Obrigkeitsbeschimpfung hat ausgedient

So weit, so gut. Mit den so angelegten Wegen um Verwechselung, Missverständnissen und rettenden Einsichten teilte Wilde vergnüglich gegen den englischen Adel aus, verpackte seine Kritik jedoch gekonnt subtil. Christian Weise liest das Stück anders. Obrigkeitsbeschimpfung taugt nicht (mehr) als Komödie. Vielmehr interessiert den Regisseur das Momentum festgeschriebener Rollenbilder. Mit einem aufwendigen, aber wirkungsvollen Trick, hebelt er gängige Klischees aus, stellt die Frage nach Geschlechtsidentität auf den Kopf: Die männlichen Rollen sind weiblich besetzt und umgekehrt. Aus Jack wird Jaqueline Worthing, Algernon wird zu der bezaubernden Algernine Moncrieff.
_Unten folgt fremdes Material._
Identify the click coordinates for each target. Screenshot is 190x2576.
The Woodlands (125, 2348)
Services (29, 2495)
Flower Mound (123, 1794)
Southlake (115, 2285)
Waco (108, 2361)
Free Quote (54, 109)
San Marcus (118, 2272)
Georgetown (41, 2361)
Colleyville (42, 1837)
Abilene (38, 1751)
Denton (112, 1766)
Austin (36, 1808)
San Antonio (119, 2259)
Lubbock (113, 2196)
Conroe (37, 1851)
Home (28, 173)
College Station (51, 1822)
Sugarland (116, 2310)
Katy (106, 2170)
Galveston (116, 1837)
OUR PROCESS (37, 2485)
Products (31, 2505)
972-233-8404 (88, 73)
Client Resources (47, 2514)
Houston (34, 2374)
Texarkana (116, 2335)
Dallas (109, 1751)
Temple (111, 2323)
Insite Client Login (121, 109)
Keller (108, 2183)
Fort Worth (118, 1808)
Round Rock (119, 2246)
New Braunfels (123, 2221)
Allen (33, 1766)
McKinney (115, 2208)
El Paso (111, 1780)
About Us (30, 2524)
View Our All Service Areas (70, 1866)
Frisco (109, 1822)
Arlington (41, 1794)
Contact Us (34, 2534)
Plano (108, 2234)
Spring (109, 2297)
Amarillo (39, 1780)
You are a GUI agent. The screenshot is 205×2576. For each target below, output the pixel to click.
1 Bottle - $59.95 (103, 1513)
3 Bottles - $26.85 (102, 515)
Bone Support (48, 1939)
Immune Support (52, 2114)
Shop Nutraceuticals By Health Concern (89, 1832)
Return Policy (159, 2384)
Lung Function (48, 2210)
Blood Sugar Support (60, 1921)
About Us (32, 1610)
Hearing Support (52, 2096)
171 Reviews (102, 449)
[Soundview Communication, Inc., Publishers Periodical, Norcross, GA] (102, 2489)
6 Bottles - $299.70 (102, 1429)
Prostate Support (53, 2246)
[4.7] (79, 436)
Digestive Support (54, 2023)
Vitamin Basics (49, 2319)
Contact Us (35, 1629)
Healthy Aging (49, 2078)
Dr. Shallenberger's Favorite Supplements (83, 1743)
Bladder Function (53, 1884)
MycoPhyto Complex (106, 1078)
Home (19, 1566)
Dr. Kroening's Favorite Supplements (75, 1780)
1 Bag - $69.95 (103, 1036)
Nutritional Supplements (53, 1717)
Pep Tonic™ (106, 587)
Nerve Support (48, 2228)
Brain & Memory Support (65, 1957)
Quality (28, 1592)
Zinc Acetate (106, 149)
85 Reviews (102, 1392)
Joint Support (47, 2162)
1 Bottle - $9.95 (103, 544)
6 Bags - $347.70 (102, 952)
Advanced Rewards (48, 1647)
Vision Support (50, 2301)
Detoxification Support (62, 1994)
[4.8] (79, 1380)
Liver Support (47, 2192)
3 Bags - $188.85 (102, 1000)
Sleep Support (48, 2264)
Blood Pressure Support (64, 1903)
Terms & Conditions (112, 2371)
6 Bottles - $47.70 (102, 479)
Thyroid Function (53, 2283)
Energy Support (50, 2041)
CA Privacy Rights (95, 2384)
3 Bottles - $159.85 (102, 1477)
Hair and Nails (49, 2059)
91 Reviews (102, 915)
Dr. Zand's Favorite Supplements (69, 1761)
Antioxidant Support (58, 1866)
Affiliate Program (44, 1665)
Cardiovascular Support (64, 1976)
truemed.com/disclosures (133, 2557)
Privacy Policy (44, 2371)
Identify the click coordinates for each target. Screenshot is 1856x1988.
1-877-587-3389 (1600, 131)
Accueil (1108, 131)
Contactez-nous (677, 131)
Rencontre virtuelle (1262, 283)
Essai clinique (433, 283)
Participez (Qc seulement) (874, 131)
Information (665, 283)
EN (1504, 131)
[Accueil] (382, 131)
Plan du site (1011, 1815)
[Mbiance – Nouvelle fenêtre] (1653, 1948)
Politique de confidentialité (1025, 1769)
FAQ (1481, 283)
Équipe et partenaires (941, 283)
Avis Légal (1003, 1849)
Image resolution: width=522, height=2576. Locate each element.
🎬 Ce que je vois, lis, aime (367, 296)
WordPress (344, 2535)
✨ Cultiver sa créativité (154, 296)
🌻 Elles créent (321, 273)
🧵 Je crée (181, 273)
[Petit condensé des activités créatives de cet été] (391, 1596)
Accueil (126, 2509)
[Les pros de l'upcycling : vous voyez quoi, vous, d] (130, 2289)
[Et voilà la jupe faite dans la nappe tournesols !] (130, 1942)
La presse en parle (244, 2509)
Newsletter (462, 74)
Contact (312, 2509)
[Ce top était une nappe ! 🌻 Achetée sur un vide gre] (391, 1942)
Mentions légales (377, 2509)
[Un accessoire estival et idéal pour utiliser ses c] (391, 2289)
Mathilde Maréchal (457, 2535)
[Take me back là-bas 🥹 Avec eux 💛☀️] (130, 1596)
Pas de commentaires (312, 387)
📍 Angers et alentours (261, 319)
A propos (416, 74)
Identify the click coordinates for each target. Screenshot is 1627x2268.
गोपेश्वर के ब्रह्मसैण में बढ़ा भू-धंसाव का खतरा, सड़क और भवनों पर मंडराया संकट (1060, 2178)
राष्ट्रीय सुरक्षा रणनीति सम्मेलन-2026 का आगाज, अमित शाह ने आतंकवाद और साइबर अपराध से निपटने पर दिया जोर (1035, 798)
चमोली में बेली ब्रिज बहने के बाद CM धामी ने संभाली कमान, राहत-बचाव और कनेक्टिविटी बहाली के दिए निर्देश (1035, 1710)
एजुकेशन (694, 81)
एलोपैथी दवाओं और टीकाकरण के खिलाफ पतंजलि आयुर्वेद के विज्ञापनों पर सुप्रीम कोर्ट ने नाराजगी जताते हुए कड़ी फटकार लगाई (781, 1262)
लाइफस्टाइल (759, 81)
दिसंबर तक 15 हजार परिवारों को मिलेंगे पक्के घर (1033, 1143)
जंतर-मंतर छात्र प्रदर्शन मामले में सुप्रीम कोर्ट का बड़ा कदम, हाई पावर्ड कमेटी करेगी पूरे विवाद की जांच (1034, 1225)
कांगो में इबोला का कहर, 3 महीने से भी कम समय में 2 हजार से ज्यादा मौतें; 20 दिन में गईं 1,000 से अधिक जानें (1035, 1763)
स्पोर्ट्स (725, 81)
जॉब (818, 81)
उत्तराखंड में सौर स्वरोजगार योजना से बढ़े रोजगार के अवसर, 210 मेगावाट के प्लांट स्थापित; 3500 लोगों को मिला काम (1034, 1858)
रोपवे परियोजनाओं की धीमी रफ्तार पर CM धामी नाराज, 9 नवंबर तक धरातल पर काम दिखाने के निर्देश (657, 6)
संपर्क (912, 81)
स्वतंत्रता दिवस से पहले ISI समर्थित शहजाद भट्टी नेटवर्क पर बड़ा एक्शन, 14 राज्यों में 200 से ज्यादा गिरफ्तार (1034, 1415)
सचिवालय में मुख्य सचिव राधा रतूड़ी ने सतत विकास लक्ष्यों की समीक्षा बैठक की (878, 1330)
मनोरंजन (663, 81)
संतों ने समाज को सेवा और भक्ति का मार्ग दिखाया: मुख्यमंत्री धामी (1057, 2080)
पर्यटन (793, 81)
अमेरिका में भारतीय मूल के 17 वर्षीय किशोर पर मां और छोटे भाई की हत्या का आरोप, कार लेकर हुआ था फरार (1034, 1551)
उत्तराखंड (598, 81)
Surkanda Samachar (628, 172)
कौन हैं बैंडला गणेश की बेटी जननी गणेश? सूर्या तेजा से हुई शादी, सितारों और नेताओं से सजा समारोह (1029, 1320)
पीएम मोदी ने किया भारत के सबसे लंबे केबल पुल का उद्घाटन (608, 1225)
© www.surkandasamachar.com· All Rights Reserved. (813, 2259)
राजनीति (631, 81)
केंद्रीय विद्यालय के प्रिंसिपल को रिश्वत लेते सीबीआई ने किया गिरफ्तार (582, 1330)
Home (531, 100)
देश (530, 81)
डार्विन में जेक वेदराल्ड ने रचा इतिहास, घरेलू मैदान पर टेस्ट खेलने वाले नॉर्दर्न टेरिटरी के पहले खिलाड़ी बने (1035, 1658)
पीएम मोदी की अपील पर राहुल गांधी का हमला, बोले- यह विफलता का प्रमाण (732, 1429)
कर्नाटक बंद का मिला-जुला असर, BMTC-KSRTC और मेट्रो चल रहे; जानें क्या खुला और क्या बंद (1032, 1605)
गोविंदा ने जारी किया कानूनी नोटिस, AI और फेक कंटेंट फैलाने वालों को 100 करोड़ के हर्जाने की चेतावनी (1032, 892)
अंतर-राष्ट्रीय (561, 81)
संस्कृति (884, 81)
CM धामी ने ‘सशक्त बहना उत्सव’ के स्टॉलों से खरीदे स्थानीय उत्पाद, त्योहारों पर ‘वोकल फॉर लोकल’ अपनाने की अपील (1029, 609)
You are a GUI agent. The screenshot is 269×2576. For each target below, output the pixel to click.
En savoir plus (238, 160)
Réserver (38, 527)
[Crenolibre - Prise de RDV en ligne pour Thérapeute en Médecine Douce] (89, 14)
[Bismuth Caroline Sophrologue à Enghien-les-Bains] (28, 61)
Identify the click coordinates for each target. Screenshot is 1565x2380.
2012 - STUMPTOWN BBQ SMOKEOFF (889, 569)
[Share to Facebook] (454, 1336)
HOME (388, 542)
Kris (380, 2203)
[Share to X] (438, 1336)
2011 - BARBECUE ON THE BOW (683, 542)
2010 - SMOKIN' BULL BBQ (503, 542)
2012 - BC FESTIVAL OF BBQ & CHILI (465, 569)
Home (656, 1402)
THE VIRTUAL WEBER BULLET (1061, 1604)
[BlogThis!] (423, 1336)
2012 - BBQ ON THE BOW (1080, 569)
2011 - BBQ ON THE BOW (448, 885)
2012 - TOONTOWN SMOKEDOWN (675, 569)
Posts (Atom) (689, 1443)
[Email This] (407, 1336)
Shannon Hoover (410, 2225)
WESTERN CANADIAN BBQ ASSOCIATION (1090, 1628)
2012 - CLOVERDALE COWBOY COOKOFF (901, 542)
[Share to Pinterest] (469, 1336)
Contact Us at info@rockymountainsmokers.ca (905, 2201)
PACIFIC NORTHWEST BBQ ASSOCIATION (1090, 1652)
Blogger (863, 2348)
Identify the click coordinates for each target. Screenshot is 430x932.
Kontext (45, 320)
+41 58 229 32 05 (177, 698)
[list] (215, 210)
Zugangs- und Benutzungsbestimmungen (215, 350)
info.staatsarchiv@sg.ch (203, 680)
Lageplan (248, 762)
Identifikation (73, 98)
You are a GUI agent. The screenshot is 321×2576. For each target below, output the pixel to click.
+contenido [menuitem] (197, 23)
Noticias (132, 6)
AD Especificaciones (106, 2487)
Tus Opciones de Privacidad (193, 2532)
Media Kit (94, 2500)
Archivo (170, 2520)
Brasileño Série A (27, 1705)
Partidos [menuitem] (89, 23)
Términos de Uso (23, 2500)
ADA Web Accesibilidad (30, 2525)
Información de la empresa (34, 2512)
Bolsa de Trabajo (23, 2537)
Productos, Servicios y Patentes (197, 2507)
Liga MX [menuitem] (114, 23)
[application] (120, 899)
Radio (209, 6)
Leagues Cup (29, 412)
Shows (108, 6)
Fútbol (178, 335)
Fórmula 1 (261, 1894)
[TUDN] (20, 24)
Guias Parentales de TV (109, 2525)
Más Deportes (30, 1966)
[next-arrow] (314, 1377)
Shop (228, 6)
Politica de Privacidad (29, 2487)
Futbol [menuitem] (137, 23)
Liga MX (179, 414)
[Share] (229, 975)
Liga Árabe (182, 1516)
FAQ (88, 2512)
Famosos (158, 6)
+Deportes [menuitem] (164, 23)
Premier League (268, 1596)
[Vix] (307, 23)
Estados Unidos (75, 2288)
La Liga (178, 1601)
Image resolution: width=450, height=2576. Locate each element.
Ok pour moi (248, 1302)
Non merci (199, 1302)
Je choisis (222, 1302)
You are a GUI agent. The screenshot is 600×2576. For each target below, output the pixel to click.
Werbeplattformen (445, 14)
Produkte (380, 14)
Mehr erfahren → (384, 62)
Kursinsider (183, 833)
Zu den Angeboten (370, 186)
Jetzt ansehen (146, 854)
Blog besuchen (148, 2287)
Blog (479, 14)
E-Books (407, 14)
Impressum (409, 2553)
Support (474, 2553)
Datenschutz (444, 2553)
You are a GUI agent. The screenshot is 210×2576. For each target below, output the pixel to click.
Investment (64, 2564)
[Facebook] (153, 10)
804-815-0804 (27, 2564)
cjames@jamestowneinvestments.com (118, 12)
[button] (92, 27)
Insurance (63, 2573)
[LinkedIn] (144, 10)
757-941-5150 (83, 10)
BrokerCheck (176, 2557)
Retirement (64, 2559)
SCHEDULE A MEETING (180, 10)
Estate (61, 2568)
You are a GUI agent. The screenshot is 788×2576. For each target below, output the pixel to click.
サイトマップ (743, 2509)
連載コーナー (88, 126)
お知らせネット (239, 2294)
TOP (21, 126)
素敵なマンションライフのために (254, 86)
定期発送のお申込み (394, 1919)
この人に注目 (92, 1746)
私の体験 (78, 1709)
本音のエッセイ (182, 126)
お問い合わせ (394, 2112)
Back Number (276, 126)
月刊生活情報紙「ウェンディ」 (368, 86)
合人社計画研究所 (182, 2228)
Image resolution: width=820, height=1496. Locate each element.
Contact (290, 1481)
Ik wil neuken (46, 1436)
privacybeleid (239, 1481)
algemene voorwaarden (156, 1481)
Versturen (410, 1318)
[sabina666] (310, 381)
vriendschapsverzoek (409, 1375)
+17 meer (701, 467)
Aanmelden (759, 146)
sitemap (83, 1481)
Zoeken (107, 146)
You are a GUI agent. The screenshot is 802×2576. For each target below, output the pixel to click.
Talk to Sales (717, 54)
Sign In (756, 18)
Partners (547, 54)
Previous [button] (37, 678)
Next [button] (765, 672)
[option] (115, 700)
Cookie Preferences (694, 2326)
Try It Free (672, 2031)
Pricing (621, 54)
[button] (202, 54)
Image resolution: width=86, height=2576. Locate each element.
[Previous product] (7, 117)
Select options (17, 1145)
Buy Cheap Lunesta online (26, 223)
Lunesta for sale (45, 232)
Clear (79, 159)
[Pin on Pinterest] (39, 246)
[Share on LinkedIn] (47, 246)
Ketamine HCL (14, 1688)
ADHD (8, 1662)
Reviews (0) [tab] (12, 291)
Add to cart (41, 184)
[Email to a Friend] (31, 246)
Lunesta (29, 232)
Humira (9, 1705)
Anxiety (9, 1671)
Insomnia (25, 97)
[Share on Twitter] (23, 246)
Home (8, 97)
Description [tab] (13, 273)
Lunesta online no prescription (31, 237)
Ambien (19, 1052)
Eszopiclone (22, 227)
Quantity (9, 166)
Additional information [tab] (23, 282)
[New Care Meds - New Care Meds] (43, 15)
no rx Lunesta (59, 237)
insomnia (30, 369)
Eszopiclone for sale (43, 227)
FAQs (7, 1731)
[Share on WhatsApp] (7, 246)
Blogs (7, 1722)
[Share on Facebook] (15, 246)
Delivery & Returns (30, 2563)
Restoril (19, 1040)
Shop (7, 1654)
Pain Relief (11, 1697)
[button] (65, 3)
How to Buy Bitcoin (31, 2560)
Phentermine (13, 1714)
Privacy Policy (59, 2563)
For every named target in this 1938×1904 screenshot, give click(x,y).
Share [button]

Aus der schönen Gwendolen wird Honourable Gwendo Fairfax und Cecily wird zu Cecil Cardew.

Damit gelingt dem Regisseur ein Kunstgriff: Männlich gelesene Personen, die vermeintlich weibliches Verhalten an den Tag legen – Schmachten, leicht devotes Auftreten, die Kleider zurecht streichen –, und weiblich gelesene Personen mit deutlich männlichen Verhaltensmustern – breitbeinig sitzen, dominantes Auftreten, der Griff in den Schritt. Der Text, welcher in der deutschen Fassung von Elfriede Jelinek stammt, wurde ebenfalls konsequent umgedeutet.

Der echte Ernst

Zu Beginn treffen Jacqueline und Algernine bei Tee – es wird sehr viel Tee getrunken – und Sandwiches zusammen. Schnell ist die Richtung klar: Vor einer Kulisse mit einer Tapete, die Szenen zeigt, die an das freizügige Decamerone erinnern, unterhalten sich die beiden Damen über ihre amourösen Ansinnen. „Eine Frau muss immer ihren Bunbury bei sich haben“, so Algernine und urteilt weiter über die Ehe: „Was soll an der Ehe denn romantisch sei? – In einer Ehe sind drei genau richtig.“ Aus dem Mund der männerjagenden Frauen, wohlgemerkt verkörpert von männlich gelesenen Schauspielern, äußert komisch.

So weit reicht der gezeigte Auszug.